玉米自交系愈伤组织诱导及植株再生体系的建立

摘要

玉米的组织培养比较困难,其再生体系还不完善,建立骨干自交系稳定、高效的遗传转化体系是玉米转基因技术的必要前提。以玉米常用自交系齐319、478、502、黄C和7922不同大小（1.0、1.5和2.0 mm）的幼胚为外植体,探讨不同基因型、胚大小和植物生长调节剂浓度对幼胚再生的影响,从而建立玉米高频再生体系。结果表明：以1.5 mm大小的齐319幼胚为外植体,愈伤诱导率最高,达到了86.2%;1.5 mg/L的24-D有利于胚性愈伤的形成和胚性的保持;两步法分化培养可以提高愈伤组织分化、再生成苗。

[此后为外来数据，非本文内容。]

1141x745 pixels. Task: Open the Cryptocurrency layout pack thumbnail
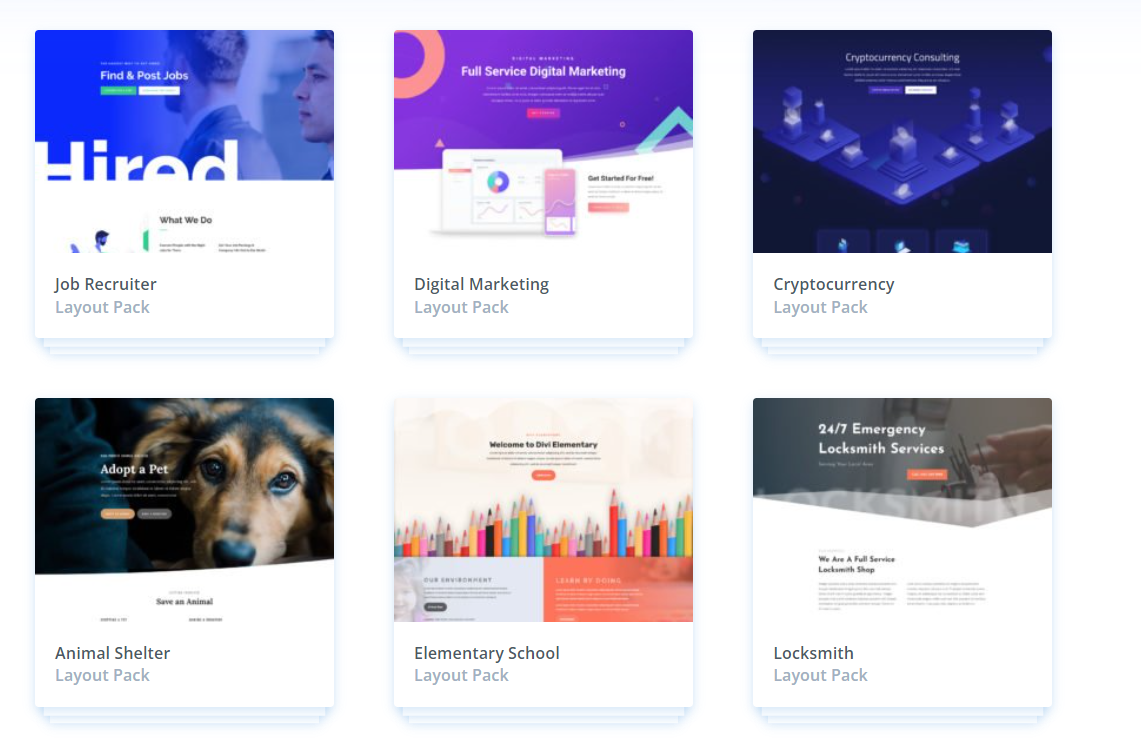click(x=902, y=141)
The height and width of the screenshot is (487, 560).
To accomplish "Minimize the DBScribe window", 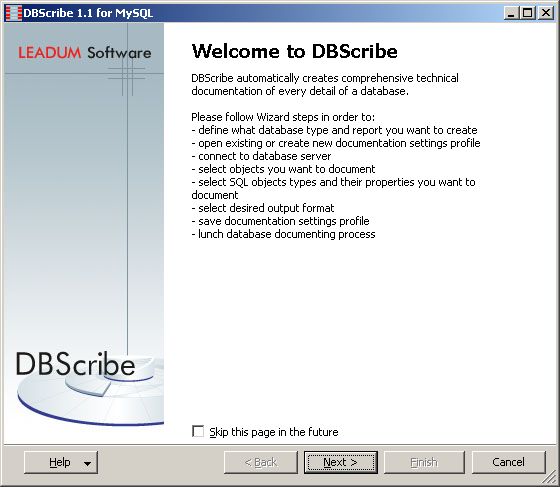I will [x=511, y=13].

确定了玉米自交系齐319较适合的培养程序为：将1.5 mm大小的幼胚盾片向上接于诱导培养基（N6＋24-D 1.5 mg/L＋L-脯氨酸0.7 g/L＋蔗糖30 g/L＋琼脂粉8 g/L＋硝酸银5μmol/L）,在25℃下暗培养20 d;挑选胚性愈伤组织在温度25℃、暗培养条件下进行继代培养,继代培养基与诱导培养基相同,每14 d继代1次;将愈伤组织继代42 d后转移至分化培养基1（MS＋肌醇100 mg/L＋蔗糖60 g/L＋gelrite 3 g/L）,继续暗培养10 d左右,待愈伤组织形成象牙白色的块状物且有绿点出现时,将其转移到分化培养基2（MS＋肌醇100 mg/L＋蔗糖30 g/L＋gelrite3 g/L）进行光培养,2～3 d即可分化出苗;待幼苗长到4～5 cm高时,移至生根培养基（1/2 MS＋IBA0.8 mg/L＋蔗糖30 g/L）,14～21 d幼苗长出大量的根系,形成完整的植株。%Tissue culture of maize is relatively difficult,and establishing a stable and efficient transformation system is the premise of maize transgene.Using elite inbred lines（Qi 319,478,502,Huang C and 7922）as explants,the effects of different genotypes,embryo sizes and plant growth regulator concentrations on callus induction and regeneration was studied.The results showed that the frequency of callus induction of 1.5 mm Qi 319 embryos was highest,which reached 86.2%;2,4-D 1.5 mg/L solution was favorable to callus induction and maintaining the growth of callus;differentiation in two steps could improve plant regeneration.The proper procedure of Qi 319 tissue culture was determined：putting the immature embryos scutella side up on the induction medium（N6＋2,4-D 1.5 mg/L＋L-proline 0.7 g/L＋sucrose 30 g/L＋agar powder 8 g/L＋AgNO3 5 μmol/L）;incubating at 25 ℃（dark） for 20 d;Selecting the callus to subculture medium（same with induction medium）,once for every 14 d;42 d later,transferring all callus to differentiation medium 1（MS＋ inositol 100 mg/L＋sucrose 60 g/L＋gelrite 3 g/L） and incubating for about 10 d（dark）,till some green spots appeared on the callus;transferring all callus to differentiation medium 2（MS＋inositol 100 mg/L＋sucrose 30 g/L＋gelrite 3 g/L） in light for germination,and somatic embryos would sprout leaves within 2-3 d;when seedlings reach 4-5 cm,transferring them to root medium（1/2 MS＋IBA 0.8 mg/L＋sucrose 30 g/L） and incubating for 14-21 d;when lots of fresh root generated,the seedlings would be ready to transplant.